[Aufgaben]:
(1) Welcher Partei gehört Mehrdad Mostofizadeh laut der Seite an?
(2) Prüfe anhand der Seite, ob die folgenden Aussagen zutreffen, und belege jede Antwort mit dem entscheidenden Wortlaut. (a) Mostofizadeh zufolge hat die Ministerin der Opposition unterstellt, Baukosten in die Höhe treiben zu wollen. (b) Im ersten Absatz kündigt der Redner an, dem Gesetzentwurf zuzustimmen. (c) Christof Rasche wird als Abgeordneter der CDU geführt.
(3) Fasse den Absatz der Seite, der mit „Wir hatten erwartet“ beginnt, als kurze Liste zusammen und behalte seine wichtigsten Aussagen bei.

Sie haben die Chance verpasst, hier einen Gesetzentwurf vorzulegen, der eine umfangreiche Verbesserung vorschlägt. Sie arbeiten an vielen Stellen ideologisch. Sie hören nicht auf die Stellungnahmen der Sachverständen. Deswegen können wir diesen Gesetzentwurf nur ablehnen.
Aber eins sage Ihnen: Wir werden nicht nur ab heute, sondern auch über den heutigen Tag hinaus sehr klar beobachten, welche Folgen dieser Gesetzentwurf für die Kommunen, für die Menschen vor Ort und insbesondere für die Integration von behinderten Menschen in Nordrhein-Westfalen hat. Ihren Schönredereien glauben wir nicht. Deswegen lehnen wir Ihren Gesetzentwurf ab.
(Beifall von den GRÜNEN und der SPD)

Der zweite Redebeitrag zu diesem Tagesordnungspunkt von
Mehrdad Mostofizadeh (GRÜNE): Herr Präsident! Liebe Kolleginnen und Kollegen! (Zuruf von Sven Wolf [SPD])
Wir hatten erwartet, dass die Ministerin wieder die kommunalen Spitzenverbände schurriegelt und den anderen sagt, dass sie alle keine Ahnung haben. Aber dass die Ministerin ihren Redebeitrag dazu nutzt, der Opposition Dinge vorzuwerfen, die sie in keiner Weise gesagt hat – sie unterstellt uns, Baukosten in die Höhe treiben zu wollen –, das finde ich infam, unanständig und hat mit der Sache überhaupt nichts zu tun.
(Beifall von den GRÜNEN und der SPD)
Sie haben sich in Ihrem Redebeitrag dazu verstiegen zu behaupten, die Opposition (Zurufe von der CDU)
–  Sie haben immer Richtung SPD geguckt, aber ich nehme das einfach mal für uns mit in Anspruch – würde die Menschen auch noch in den Transferbezug treiben wollen, sodass die öffentliche Hand
(Zuruf von Christof Rasche [FDP] – Zurufe von der CDU)
das ganze Elend, das wir angeblich gefordert hätten, bezahlen müsse.
Frau Ministerin, ich finde es völlig unanständig, wie Sie heute aufgetreten sind: unsachlich und der Sache nicht angemessen.
(Beifall von den GRÜNEN und der SPD)
Deswegen ist der letzte Beleg dafür geliefert worden, dass unsere schlimmsten Befürchtungen noch übertroffen werden. – Herzlichen Dank.
(Beifall von den GRÜNEN und der SPD – Zurufe von der CDU: Uh! – Zuruf von der SPD: Sie ist eiskalt!)

[Bereitgestellte Daten]:
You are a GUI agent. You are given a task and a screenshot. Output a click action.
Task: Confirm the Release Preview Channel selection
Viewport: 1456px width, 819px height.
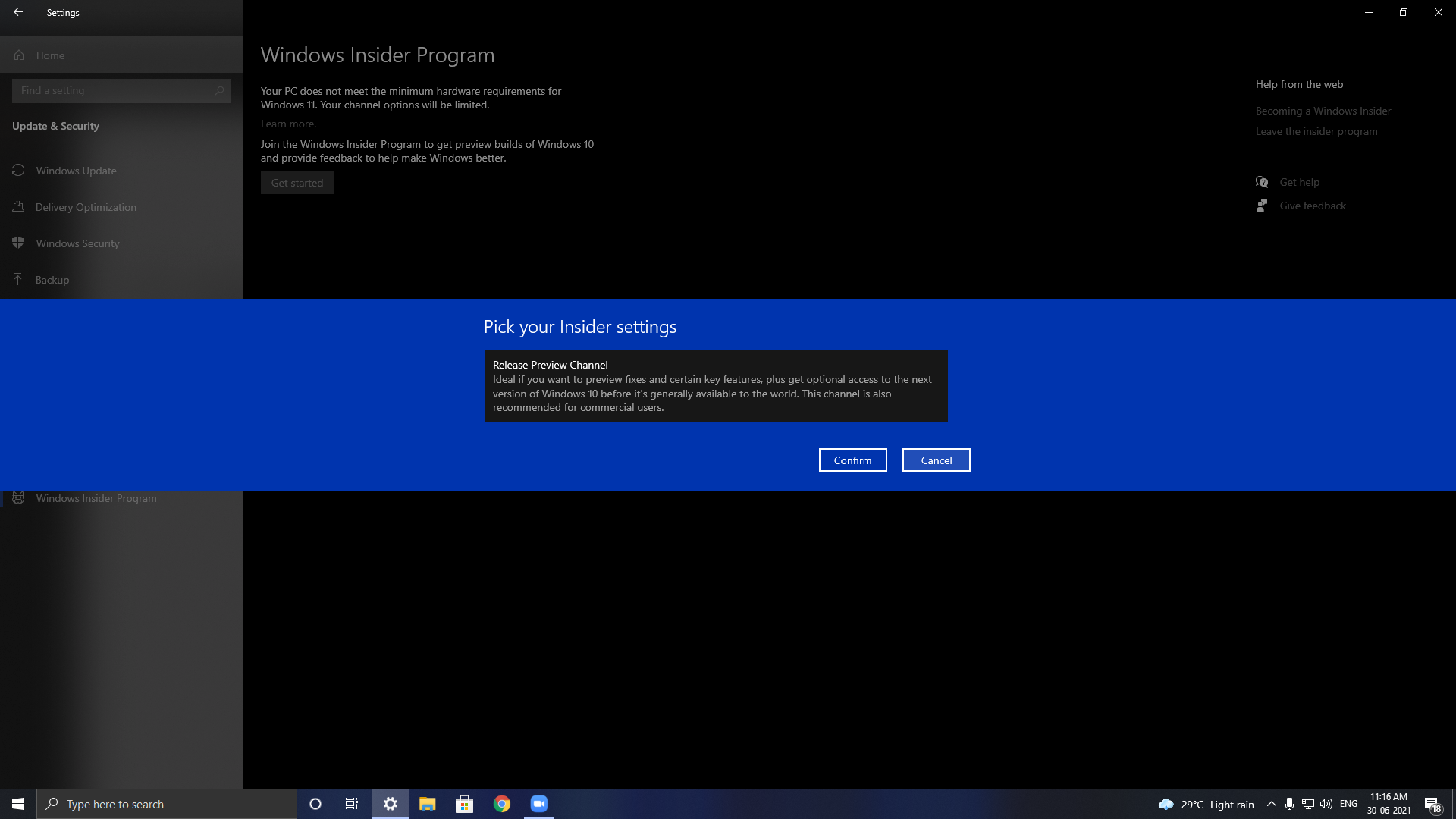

[Lösungen]:
(1) Den GRÜNEN.

(2)
(a) Ja: „sie unterstellt uns, Baukosten in die Höhe treiben zu wollen“
(b) Nein: „Deswegen können wir diesen Gesetzentwurf nur ablehnen.“
(c) Nein: „Christof Rasche [FDP]“

(3)
- Erwartet wurde, dass die Ministerin erneut die kommunalen Spitzenverbände schurriegelt und den anderen sagt, sie hätten keine Ahnung.
- Stattdessen nutzte sie ihren Redebeitrag, um der Opposition Dinge vorzuwerfen, die diese nie gesagt hat.
- Ein Beispiel dafür ist die Unterstellung, die Opposition wolle die Baukosten in die Höhe treiben.
- Der Redner nennt das infam und unanständig und sagt, es habe mit der Sache nichts zu tun.